Exercise objective: Lines before the one containing "Launch the Classroom chalkboard icon" are left out; that line and all after it, through the end of the records, must be transcribed exactly.

Dataset entries:
-- Opening Marker --
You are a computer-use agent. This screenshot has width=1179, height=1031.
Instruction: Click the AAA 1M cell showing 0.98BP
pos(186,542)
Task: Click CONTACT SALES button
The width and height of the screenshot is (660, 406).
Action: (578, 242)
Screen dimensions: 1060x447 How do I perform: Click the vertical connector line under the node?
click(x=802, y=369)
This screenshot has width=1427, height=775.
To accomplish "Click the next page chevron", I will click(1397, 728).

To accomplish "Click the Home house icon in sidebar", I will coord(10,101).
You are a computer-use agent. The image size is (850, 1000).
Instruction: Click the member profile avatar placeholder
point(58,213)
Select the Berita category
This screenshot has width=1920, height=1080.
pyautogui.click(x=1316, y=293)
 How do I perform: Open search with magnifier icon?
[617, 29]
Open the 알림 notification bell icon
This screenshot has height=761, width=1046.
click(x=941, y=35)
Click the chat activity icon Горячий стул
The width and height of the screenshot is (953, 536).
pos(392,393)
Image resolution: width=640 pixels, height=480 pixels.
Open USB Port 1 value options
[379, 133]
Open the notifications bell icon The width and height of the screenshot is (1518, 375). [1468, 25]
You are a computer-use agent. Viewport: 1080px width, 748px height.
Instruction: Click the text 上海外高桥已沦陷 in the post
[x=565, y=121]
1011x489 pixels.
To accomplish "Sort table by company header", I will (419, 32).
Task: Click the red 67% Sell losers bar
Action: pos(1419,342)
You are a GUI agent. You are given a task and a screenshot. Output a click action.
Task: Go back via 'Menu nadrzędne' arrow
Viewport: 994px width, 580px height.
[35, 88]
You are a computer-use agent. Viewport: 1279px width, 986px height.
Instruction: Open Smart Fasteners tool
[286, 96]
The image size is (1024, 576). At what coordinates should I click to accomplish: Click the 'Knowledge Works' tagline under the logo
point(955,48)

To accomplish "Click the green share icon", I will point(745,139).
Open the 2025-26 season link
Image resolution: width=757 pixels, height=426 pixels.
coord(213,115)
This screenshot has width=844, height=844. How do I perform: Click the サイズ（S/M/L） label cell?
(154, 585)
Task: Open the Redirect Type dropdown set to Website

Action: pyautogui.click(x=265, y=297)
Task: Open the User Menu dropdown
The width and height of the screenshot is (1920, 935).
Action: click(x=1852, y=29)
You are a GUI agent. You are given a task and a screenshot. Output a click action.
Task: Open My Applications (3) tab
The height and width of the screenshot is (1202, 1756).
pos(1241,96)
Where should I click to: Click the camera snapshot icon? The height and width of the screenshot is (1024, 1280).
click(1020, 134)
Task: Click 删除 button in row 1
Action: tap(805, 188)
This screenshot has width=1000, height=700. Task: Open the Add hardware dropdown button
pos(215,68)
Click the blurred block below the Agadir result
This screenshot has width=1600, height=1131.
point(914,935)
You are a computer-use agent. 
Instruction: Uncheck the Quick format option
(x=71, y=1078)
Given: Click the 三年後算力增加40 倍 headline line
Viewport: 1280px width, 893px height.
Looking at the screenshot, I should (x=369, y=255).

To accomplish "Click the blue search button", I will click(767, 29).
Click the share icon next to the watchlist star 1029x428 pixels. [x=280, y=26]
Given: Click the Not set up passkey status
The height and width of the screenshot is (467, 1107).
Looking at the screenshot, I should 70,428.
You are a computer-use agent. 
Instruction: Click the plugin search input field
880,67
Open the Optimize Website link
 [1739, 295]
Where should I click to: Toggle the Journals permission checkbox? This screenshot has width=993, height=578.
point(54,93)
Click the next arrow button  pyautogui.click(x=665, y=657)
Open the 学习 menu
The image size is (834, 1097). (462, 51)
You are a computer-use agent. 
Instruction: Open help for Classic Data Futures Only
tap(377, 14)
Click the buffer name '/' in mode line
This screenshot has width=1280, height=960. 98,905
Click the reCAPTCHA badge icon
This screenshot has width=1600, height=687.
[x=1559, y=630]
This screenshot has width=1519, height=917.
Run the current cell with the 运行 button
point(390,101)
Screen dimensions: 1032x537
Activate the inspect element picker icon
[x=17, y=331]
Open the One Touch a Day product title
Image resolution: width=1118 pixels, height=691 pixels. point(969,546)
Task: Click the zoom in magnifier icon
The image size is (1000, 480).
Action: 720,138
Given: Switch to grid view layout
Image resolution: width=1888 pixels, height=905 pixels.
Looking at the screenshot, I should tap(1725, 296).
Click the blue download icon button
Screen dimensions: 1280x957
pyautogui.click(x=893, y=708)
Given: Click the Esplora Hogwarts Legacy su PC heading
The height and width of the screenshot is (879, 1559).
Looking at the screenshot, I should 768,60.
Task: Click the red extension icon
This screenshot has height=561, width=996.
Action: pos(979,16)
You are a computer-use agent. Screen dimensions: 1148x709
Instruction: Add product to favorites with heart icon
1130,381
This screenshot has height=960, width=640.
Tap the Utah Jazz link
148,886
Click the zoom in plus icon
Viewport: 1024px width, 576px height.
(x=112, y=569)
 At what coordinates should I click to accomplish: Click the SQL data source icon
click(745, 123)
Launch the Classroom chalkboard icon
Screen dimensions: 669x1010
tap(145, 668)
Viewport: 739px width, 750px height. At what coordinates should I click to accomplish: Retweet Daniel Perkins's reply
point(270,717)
-- Closing Marker --
Answer to this problem:
Launch the Classroom chalkboard icon
Screen dimensions: 669x1010
tap(145, 668)
Viewport: 739px width, 750px height. At what coordinates should I click to accomplish: Retweet Daniel Perkins's reply
point(270,717)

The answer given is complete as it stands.